Lassana Barro : Le faux architecte escroque une malienne de France

Rédigé le Jeudi 24 Août 2017 à 12:41



Lassana Barro : Le faux architecte escroque une malienne de France
Lassana Barro est un piètre chef de chantier qui, pour escroquer les gens, se fait passer comme un grand architecte. Dans sa périlleuse mission contre les Maliens de l'extérieur, il a escroqué la somme de 21million 900mille franc CFA à une malienne résidant en France.

Pour assouvir sa soif d'argent, le vieux faux architecte Lassana Barro est prêt à tout. Faisant partie d'un vaste réseau de manipulateurs et d'escrocs, le vieux Barro a réussi à rouler beaucoup d'expatriés dans la farine. Sa derrière victime, une malienne résidant en France. À cette dame Barro a été recommandé par une connaissance, du coup, celle-là lui a accordé toute sa confiance. Elle lui confie donc les travaux de finition de sa maison sise à Missabougou.

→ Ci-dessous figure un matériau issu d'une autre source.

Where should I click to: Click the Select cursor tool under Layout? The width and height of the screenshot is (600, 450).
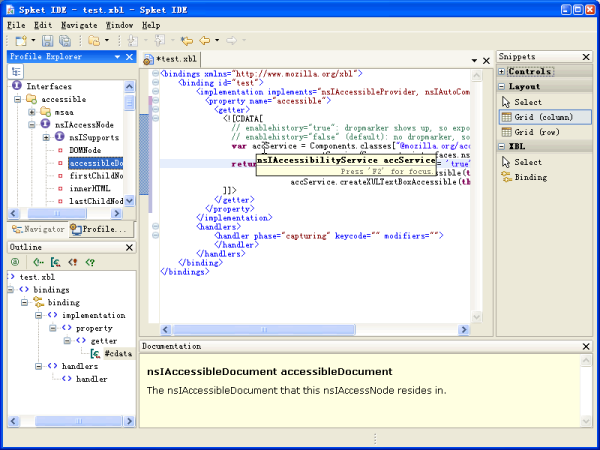point(528,102)
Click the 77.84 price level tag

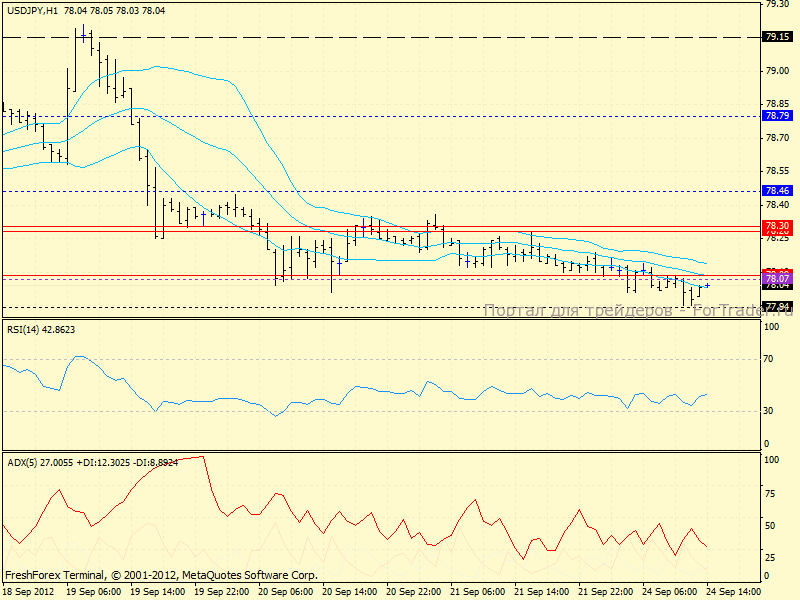pos(777,306)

Afin d'entamer les travaux, Barro envoie, à la dame en France, un devis estimatif de 21.900.000 FCFA. Ayant une confiance aveuglée à Lassana Barro, la jeune femme accepta. Dans le devis estimatif, Barro avait promis que les portes et les fenêtres de la maison seront doublées de l'intérieur et de l'extérieur. Le prix d'une porte et fenêtre coûte 300.000Fcfa par unité. Apres avoir reçu le magot; le faux réputé architecte ne s'exécute pas.

Il bâcle les travaux de finition de la maison de la jeune femme. Et à chaque fois que la dame  lui demande d'envoyer une photo de la maison, sieur Barro trouve des prétextes pour ne pas s'exécuter. Elle décida finalement d’entrer à Bamako pour voir claire dans cette affaire mais aussi pour superviser  ses autres chantiers. Quand elle a vu la maison, elle est tombée en syncope. Elle s'est rendue compte qu'elle a été manipulée et escroquée de la somme de 21million 900mille franc CFA par Lassana Barro, un piètre chef de chantier qui se fait passer comme un grand architecte de renom. La jeune femme qui a travaillé dur pour obtenir n'attend pas croiser les bras. Elle a saisi la gendarmerie du camp I.